Erik van Bekkum points to a new weblog by Stephanie Allen, which is related to a study on Virtual Communities as Learning Networks. This study will try to answer the following questions:
- How do employees learn in order to do their jobs well?
- How can virtual communities help employees learn to do their job well?
- What can organizations do to support virtual communities so that employees can do their job well?
- What do organizations gain from supporting virtual communities?
[this post also refers to Improving Knowledge Worker Performance article, which I just want to note for further reading]
The question that may be missing is about how the collective learning in a community takes place, and it’s impact on the individual learning process. Just recently I was talking about this (yes, at the coffee machine) with Ad Dekkers. if you consider the increase of individual capabilities through collective learning and collective capabilities, you have a better understanding of how the community adds value to the learning process of each participant in the community.
My few cents:
1. Nice to see more e-learning/training people looking at communities of practice as a learning environment.
2. I recognise dialogues that I hear often then learning and KM people get together in a discussion about learning in communities: learning people stress individual learning while KM people say how and why group-collective-organisational learning is important. Sometimes they talk about the same thing without understanding each other. I believe (and some theories say) that learning is always social. From this perspective the nature of learning in a classroom and learning in a community are not so different, the difference is in a degree of steering/facilitation.
3. If I would do this study (and I’m studying related things anyway :) I would:
- check studies of informal learning first, especially those explaning how it happens and how it can be supported (some references are here, especially [1] and [2])

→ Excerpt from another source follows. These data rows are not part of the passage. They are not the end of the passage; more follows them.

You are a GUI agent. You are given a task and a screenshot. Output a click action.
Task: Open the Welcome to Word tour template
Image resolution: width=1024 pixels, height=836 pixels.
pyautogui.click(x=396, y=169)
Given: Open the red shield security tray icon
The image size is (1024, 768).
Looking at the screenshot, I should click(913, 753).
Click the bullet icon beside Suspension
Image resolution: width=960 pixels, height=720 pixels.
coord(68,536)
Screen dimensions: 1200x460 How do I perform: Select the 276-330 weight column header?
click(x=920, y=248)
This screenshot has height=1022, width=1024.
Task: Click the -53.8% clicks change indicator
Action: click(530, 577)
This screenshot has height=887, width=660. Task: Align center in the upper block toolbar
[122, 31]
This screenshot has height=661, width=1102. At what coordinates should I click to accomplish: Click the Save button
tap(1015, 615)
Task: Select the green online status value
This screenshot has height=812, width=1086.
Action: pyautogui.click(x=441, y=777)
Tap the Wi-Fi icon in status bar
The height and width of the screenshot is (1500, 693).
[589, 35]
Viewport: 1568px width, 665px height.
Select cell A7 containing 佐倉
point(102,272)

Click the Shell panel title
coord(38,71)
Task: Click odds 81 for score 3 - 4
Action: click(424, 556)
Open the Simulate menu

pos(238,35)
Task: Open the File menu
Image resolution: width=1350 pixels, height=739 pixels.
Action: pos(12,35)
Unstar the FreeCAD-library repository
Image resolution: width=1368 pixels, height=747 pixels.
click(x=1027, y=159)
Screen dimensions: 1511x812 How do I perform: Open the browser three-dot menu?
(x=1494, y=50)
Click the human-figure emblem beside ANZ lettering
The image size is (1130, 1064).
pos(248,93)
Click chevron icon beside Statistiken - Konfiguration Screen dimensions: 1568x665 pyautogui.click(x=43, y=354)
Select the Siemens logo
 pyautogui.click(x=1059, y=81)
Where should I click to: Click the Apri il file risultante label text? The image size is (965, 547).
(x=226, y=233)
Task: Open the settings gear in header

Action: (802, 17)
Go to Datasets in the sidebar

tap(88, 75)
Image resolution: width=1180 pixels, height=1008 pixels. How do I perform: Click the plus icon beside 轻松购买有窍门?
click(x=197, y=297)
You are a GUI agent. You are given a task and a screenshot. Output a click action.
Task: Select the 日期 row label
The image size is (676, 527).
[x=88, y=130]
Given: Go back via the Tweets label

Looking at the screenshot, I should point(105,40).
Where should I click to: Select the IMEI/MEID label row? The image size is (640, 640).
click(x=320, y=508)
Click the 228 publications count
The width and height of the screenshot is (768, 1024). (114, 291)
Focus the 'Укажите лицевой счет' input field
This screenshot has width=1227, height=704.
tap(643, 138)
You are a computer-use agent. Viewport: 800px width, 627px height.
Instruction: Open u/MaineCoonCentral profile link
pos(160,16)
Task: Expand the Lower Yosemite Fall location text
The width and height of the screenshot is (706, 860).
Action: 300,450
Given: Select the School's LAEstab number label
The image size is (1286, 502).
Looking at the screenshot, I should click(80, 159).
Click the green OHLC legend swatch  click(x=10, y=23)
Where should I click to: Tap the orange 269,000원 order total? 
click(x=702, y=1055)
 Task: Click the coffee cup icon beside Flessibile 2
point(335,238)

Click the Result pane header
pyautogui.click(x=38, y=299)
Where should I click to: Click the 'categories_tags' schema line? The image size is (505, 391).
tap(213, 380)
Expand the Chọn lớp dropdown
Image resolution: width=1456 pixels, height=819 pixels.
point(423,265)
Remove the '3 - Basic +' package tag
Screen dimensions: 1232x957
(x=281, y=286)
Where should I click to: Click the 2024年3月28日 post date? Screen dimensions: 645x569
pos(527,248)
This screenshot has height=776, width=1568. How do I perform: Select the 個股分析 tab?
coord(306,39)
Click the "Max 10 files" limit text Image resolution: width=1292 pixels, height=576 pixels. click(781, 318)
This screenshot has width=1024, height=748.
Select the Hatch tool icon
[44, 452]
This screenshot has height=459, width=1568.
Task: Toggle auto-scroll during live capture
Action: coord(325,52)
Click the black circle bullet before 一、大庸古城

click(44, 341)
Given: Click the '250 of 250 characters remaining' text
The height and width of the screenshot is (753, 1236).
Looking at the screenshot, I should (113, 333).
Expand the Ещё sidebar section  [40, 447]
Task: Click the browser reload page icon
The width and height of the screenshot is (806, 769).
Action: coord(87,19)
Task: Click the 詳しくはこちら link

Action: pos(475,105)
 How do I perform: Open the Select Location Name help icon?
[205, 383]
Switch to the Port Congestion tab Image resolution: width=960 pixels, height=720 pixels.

- focus on performance-improvement (in other words on the whole chain share-learn-apply at work; I address it as a performance-focused knowledge sharing in I-KNOW paper)
- and then add KM-world knowledge about communities
In other words, this study could be a good way to get best from both training and KM worlds: understanding how people learn, how to facilitate learning and performance change as well as understanding communities as living systems.
Looking forward to see where this study goes.